**Exercise:**
In the records below, find the line that contains "Tap the back arrow beside the search bar". Retype that line and all the lines after it through the end, leaving out the pictures.

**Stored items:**
=====

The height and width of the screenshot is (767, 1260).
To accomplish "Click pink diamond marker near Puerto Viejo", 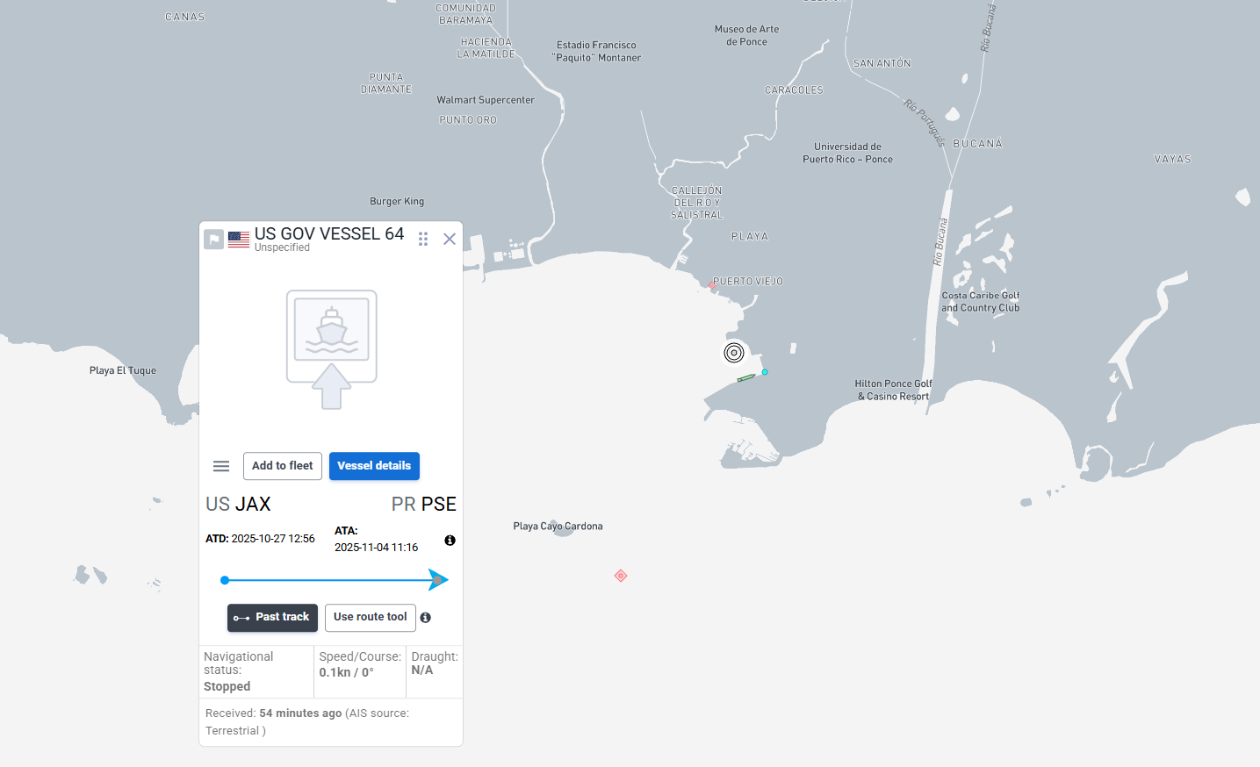I will click(x=712, y=285).
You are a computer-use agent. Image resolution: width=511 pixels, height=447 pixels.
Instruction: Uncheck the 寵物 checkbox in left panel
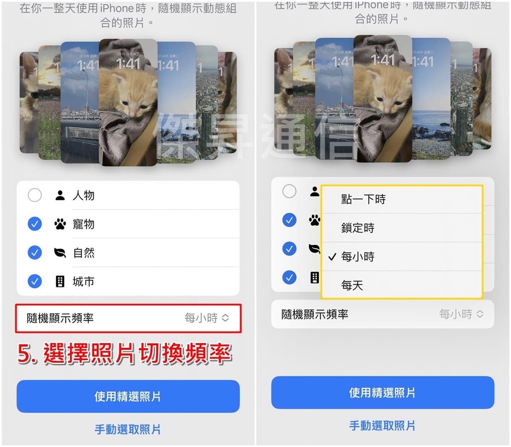34,224
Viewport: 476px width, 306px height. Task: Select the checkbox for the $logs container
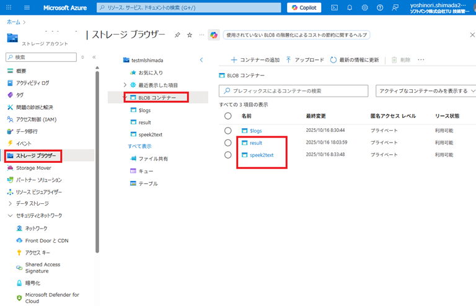click(228, 131)
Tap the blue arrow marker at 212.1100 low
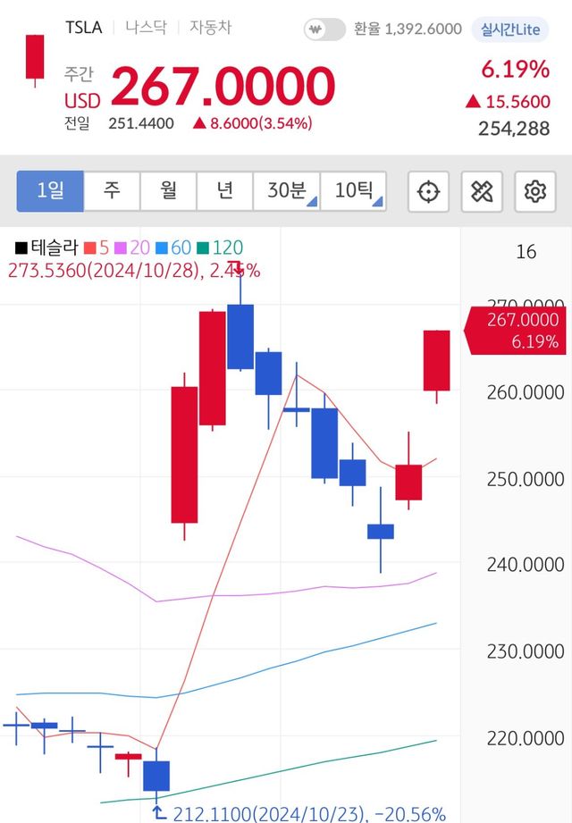Screen dimensions: 572x823 pyautogui.click(x=160, y=811)
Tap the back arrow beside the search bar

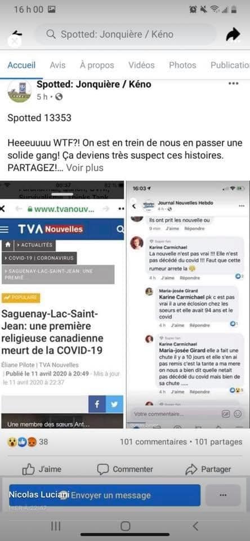(x=16, y=34)
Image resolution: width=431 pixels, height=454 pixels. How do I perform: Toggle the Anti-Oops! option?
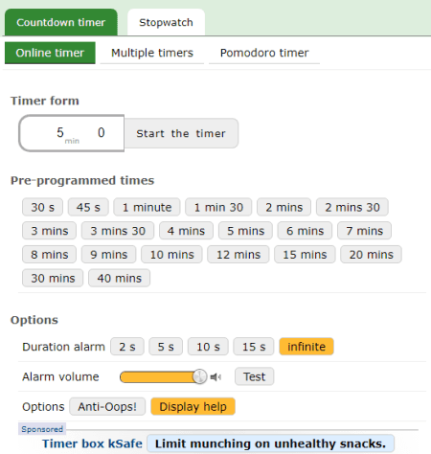(107, 407)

=====

**Reply to the task:**
Tap the back arrow beside the search bar

(x=16, y=34)
Image resolution: width=431 pixels, height=454 pixels. How do I perform: Toggle the Anti-Oops! option?
(107, 407)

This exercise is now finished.